Pixel coordinate grounding data:
══════
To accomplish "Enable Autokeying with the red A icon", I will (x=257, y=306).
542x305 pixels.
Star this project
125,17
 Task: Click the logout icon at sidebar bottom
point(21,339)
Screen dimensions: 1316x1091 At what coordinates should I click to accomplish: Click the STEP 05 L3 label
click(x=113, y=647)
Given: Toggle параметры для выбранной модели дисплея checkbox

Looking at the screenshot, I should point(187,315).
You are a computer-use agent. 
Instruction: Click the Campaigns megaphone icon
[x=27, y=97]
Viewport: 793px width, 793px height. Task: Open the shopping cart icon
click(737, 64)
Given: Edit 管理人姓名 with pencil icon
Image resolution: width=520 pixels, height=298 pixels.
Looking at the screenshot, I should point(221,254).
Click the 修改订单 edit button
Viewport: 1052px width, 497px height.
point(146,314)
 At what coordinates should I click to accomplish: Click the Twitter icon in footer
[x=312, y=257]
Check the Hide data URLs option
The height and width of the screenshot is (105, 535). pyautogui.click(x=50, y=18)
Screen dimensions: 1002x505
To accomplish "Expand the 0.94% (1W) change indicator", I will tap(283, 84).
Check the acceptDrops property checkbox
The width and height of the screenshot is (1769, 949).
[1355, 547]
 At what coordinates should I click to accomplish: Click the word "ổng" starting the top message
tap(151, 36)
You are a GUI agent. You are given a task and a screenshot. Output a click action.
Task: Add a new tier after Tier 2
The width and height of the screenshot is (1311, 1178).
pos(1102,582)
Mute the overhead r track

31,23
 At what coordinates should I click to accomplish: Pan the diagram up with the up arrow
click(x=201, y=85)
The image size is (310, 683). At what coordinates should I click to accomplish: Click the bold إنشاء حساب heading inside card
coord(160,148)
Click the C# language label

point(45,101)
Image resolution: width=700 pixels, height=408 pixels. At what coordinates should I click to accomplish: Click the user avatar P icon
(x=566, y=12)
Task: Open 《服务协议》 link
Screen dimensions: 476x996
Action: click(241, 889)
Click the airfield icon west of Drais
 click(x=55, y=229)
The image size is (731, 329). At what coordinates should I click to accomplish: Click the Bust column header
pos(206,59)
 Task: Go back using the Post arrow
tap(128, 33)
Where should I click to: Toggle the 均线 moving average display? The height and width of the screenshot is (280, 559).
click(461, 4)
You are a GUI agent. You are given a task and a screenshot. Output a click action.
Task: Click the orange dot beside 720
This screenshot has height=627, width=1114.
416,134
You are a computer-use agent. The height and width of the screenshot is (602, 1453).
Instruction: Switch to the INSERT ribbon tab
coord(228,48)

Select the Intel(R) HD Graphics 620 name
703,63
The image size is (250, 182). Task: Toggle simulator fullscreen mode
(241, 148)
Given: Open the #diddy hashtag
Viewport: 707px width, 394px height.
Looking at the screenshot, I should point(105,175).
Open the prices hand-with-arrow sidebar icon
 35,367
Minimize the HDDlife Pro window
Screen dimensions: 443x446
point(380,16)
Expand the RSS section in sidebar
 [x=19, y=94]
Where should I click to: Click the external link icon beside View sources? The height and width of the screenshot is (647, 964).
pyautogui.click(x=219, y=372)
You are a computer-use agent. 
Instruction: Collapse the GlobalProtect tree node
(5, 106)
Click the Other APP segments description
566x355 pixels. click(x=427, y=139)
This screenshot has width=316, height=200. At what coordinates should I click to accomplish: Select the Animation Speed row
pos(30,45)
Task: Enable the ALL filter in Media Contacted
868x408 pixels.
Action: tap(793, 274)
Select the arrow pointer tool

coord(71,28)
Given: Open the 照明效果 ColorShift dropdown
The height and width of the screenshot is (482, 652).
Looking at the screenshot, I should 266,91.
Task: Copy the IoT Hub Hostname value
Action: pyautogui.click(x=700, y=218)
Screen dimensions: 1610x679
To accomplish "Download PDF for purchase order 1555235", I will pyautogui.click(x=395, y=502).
══════
What is expected.
Each line above needs to be output again, exactly as shown.

Solution to this task.
To accomplish "Enable Autokeying with the red A icon", I will (x=257, y=306).
542x305 pixels.
Star this project
125,17
 Task: Click the logout icon at sidebar bottom
point(21,339)
Screen dimensions: 1316x1091 At what coordinates should I click to accomplish: Click the STEP 05 L3 label
click(x=113, y=647)
Given: Toggle параметры для выбранной модели дисплея checkbox

Looking at the screenshot, I should point(187,315).
You are a computer-use agent. 
Instruction: Click the Campaigns megaphone icon
[x=27, y=97]
Viewport: 793px width, 793px height. Task: Open the shopping cart icon
click(737, 64)
Given: Edit 管理人姓名 with pencil icon
Image resolution: width=520 pixels, height=298 pixels.
Looking at the screenshot, I should point(221,254).
Click the 修改订单 edit button
Viewport: 1052px width, 497px height.
point(146,314)
 At what coordinates should I click to accomplish: Click the Twitter icon in footer
[x=312, y=257]
Check the Hide data URLs option
The height and width of the screenshot is (105, 535). pyautogui.click(x=50, y=18)
Screen dimensions: 1002x505
To accomplish "Expand the 0.94% (1W) change indicator", I will tap(283, 84).
Check the acceptDrops property checkbox
The width and height of the screenshot is (1769, 949).
[1355, 547]
 At what coordinates should I click to accomplish: Click the word "ổng" starting the top message
tap(151, 36)
You are a GUI agent. You are given a task and a screenshot. Output a click action.
Task: Add a new tier after Tier 2
The width and height of the screenshot is (1311, 1178).
pos(1102,582)
Mute the overhead r track

31,23
 At what coordinates should I click to accomplish: Pan the diagram up with the up arrow
click(x=201, y=85)
The image size is (310, 683). At what coordinates should I click to accomplish: Click the bold إنشاء حساب heading inside card
coord(160,148)
Click the C# language label

point(45,101)
Image resolution: width=700 pixels, height=408 pixels. At what coordinates should I click to accomplish: Click the user avatar P icon
(x=566, y=12)
Task: Open 《服务协议》 link
Screen dimensions: 476x996
Action: click(241, 889)
Click the airfield icon west of Drais
 click(x=55, y=229)
The image size is (731, 329). At what coordinates should I click to accomplish: Click the Bust column header
pos(206,59)
 Task: Go back using the Post arrow
tap(128, 33)
Where should I click to: Toggle the 均线 moving average display? The height and width of the screenshot is (280, 559).
click(461, 4)
You are a GUI agent. You are given a task and a screenshot. Output a click action.
Task: Click the orange dot beside 720
This screenshot has height=627, width=1114.
416,134
You are a computer-use agent. The height and width of the screenshot is (602, 1453).
Instruction: Switch to the INSERT ribbon tab
coord(228,48)

Select the Intel(R) HD Graphics 620 name
703,63
The image size is (250, 182). Task: Toggle simulator fullscreen mode
(241, 148)
Given: Open the #diddy hashtag
Viewport: 707px width, 394px height.
Looking at the screenshot, I should point(105,175).
Open the prices hand-with-arrow sidebar icon
 35,367
Minimize the HDDlife Pro window
Screen dimensions: 443x446
point(380,16)
Expand the RSS section in sidebar
 [x=19, y=94]
Where should I click to: Click the external link icon beside View sources? The height and width of the screenshot is (647, 964).
pyautogui.click(x=219, y=372)
You are a computer-use agent. 
Instruction: Collapse the GlobalProtect tree node
(5, 106)
Click the Other APP segments description
566x355 pixels. click(x=427, y=139)
This screenshot has width=316, height=200. At what coordinates should I click to accomplish: Select the Animation Speed row
pos(30,45)
Task: Enable the ALL filter in Media Contacted
868x408 pixels.
Action: tap(793, 274)
Select the arrow pointer tool

coord(71,28)
Given: Open the 照明效果 ColorShift dropdown
The height and width of the screenshot is (482, 652).
Looking at the screenshot, I should 266,91.
Task: Copy the IoT Hub Hostname value
Action: pyautogui.click(x=700, y=218)
Screen dimensions: 1610x679
To accomplish "Download PDF for purchase order 1555235", I will pyautogui.click(x=395, y=502).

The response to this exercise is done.